One of the contributing factors is the sub-themes which McCaulay explores. There is not only Sahara's own 'I never got to the things on my things to do before I die list' angst (which could have been one of the pitfalls), but the complications of her son Carl, who seems to be a spoilt kid tossing good opportunities away and taking his mother's love for granted. Tied into this is the return of his father, Lester, the late teenage love of Sahara's life that never lasted, and the combination of resentment and grudging appreciation she feels when the successful lawyer walks back into their son's life to a warm welcome from Carl.

Sexuality

Then there is the homosexuality between wayward ghetto youth, which McCaulay does not state explicitly but leads us close enough to the mango tree to smell the variety of the fruit, even if we do not see the tree. It is a serious, under-explored issue (consider that The STAR's main headline on Friday, June 11, was 'Used dildos found in Tivoli thug's house'). After Raymond participates in a blue movie-watching session with pals Lasco and Boston, McCaulay writes:

"Boston lean forward and say, 'Have to stop soon. Di old lady soon come.' Him not lookin at me, him a look at Lasco. I feel something bad going happen. Boston turn off the TV and turn on a small lamp. The light shine on him face from down underneath. Him face is all shadow and black skin. I scared a him now, even with him one hand. Lasco turn to me and say, 'Yout' man, mi stayin here awhile. You go back a Sovereign.'

"'G'waan,' Boston say, quiet-quiet. I stand up and leave them on the couch."

Then there is the disdain and outright abuse Raymond and Marlon suffer when they are transferred to Holborn Prep from the nightmare of Nightingale All-Age, the brothers nicknamed 'Big Foot' and 'Baby Big Foot' respectively. Worse than that, though, is Raymond's encounter with schoolmate Anastasia Gilbert, who leads him on into talking about watching the triple X-rated stuff and then complains to the school authorities. It does not help when his sole pal, Felix, explains that, "she get bad marks and she don't want her mother to punish her for it, so she tell a story about you and her marks don't matter so much."

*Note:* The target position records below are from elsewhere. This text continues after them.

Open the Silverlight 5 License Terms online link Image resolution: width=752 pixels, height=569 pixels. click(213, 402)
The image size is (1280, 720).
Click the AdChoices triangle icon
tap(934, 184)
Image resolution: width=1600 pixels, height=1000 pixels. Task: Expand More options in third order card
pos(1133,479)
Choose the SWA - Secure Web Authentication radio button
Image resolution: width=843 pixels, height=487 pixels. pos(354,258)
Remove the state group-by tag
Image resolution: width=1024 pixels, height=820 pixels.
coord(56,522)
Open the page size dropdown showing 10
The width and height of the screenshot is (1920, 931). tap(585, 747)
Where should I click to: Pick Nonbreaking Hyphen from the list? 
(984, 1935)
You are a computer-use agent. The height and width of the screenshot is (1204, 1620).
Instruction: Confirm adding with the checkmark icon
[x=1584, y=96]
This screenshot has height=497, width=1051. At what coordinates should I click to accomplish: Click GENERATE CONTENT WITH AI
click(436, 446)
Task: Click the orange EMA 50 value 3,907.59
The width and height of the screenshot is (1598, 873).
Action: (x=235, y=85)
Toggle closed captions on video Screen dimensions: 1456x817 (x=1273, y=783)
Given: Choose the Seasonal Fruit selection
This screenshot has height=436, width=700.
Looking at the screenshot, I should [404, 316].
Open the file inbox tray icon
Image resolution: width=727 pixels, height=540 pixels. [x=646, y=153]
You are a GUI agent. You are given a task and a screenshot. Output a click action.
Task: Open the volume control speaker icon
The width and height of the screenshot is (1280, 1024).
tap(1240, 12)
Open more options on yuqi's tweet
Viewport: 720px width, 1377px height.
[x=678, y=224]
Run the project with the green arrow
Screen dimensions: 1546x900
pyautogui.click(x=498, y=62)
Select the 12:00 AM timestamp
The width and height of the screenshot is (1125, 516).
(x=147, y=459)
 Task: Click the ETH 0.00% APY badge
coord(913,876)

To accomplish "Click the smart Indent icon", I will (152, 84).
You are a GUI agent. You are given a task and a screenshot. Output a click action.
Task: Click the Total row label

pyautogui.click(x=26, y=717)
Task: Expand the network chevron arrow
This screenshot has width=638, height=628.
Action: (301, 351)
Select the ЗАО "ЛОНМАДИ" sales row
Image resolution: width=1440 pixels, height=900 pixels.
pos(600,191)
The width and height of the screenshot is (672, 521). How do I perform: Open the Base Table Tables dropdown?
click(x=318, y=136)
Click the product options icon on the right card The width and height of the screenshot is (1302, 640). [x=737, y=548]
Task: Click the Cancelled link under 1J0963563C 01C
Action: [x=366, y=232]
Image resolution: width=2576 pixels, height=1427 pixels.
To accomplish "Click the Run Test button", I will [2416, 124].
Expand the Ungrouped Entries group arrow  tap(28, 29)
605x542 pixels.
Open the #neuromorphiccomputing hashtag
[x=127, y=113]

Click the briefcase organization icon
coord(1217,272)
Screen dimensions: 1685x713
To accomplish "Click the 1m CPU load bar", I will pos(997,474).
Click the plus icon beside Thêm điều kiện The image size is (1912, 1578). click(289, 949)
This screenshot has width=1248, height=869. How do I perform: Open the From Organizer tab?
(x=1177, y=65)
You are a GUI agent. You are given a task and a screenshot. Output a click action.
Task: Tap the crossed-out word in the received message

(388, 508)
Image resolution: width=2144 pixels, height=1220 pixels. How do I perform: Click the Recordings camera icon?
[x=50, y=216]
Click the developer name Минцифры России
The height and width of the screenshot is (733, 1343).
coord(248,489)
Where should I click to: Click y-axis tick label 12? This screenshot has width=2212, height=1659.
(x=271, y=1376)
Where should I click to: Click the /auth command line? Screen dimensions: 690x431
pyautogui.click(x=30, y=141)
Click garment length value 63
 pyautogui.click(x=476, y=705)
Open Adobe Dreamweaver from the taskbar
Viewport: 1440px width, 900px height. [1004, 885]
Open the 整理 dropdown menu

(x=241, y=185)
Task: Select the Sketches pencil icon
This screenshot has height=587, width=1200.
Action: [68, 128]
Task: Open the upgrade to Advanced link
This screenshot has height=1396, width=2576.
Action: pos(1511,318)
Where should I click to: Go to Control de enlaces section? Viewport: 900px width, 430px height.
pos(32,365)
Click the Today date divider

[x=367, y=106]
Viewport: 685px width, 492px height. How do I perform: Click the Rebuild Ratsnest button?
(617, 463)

There are other elements of Dog-Heart which make for an interesting read, through Raymond's explosive exit from Holborn, the tragedy of a police shooting at the Jacob's Pen home, the twist of a gang initiation turned redemption opportunity.

Through it all, McCaulay's detailed narrative puts flesh on the tale, giving the reader much to chew on - though the truths it tells about Jamaica may be, for some, hard to swallow.